**MATERIAL FOR THE TASK**
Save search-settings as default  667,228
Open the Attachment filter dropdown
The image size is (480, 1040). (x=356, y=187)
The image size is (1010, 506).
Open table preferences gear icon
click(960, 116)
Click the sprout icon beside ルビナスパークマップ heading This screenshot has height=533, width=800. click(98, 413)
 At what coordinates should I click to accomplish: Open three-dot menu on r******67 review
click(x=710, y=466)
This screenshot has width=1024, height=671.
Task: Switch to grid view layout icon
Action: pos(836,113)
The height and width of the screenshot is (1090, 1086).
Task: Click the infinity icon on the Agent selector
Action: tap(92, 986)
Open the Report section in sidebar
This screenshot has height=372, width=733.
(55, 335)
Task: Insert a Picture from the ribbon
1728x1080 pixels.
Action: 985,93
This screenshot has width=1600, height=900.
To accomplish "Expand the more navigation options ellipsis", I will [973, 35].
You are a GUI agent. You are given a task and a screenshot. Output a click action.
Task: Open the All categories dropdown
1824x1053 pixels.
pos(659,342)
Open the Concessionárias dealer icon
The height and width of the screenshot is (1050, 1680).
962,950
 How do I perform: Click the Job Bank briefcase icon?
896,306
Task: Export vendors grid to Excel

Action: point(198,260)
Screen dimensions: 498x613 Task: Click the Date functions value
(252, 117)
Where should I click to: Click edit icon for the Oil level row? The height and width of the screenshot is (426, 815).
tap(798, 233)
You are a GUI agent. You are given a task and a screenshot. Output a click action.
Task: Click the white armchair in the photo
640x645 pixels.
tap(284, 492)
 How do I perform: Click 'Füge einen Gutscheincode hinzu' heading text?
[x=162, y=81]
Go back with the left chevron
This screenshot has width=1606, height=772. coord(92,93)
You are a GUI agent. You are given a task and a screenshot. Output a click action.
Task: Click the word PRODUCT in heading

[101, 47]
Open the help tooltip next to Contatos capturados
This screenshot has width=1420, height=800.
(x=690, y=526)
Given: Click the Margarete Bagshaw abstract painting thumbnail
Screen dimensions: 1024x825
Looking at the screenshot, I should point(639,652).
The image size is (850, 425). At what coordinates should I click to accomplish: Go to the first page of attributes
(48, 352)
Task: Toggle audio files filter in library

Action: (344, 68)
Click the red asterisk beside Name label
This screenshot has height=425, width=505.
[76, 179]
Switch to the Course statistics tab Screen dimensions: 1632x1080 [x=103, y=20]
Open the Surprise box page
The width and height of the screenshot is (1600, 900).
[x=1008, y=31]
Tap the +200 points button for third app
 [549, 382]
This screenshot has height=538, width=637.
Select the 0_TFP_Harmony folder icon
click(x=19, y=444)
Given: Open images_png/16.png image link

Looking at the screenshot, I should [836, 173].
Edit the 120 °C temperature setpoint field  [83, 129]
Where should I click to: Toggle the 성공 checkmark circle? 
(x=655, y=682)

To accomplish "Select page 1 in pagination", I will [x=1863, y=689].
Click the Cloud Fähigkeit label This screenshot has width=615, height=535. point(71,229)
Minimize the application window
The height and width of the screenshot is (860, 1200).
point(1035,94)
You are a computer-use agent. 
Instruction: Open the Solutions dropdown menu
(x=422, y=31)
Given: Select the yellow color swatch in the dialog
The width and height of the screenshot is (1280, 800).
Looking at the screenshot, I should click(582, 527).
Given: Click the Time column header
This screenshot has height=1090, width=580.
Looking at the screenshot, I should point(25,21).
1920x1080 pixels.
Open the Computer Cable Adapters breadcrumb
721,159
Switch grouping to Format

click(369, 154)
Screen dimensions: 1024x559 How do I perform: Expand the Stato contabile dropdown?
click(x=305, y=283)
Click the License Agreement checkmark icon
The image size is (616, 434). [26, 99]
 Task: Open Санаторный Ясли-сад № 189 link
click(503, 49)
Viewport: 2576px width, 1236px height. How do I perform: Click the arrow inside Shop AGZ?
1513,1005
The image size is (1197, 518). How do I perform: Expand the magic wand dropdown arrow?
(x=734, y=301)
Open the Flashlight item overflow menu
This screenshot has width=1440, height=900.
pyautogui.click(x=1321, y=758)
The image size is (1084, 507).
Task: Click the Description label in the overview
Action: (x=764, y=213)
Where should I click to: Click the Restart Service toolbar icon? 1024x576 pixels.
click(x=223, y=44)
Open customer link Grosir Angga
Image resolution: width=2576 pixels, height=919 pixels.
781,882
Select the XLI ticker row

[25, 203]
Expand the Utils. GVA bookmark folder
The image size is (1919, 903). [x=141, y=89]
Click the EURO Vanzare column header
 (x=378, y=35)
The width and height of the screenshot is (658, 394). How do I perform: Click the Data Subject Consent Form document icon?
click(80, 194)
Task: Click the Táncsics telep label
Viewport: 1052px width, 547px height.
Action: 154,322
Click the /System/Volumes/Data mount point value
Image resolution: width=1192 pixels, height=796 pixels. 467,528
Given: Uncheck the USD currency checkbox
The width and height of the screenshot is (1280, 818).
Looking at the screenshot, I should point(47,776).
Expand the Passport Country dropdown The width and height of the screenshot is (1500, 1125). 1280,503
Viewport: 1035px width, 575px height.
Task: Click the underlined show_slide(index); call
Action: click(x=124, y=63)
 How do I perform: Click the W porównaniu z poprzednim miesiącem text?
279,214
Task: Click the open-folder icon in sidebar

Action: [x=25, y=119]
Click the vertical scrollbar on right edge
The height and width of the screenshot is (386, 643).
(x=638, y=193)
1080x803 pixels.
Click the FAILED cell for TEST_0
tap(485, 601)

**EXERCISE**
For each line in the data that holds the word "beside", copy the line.

**ANSWER BOX**
Click the sprout icon beside ルビナスパークマップ heading This screenshot has height=533, width=800. click(98, 413)
Click the red asterisk beside Name label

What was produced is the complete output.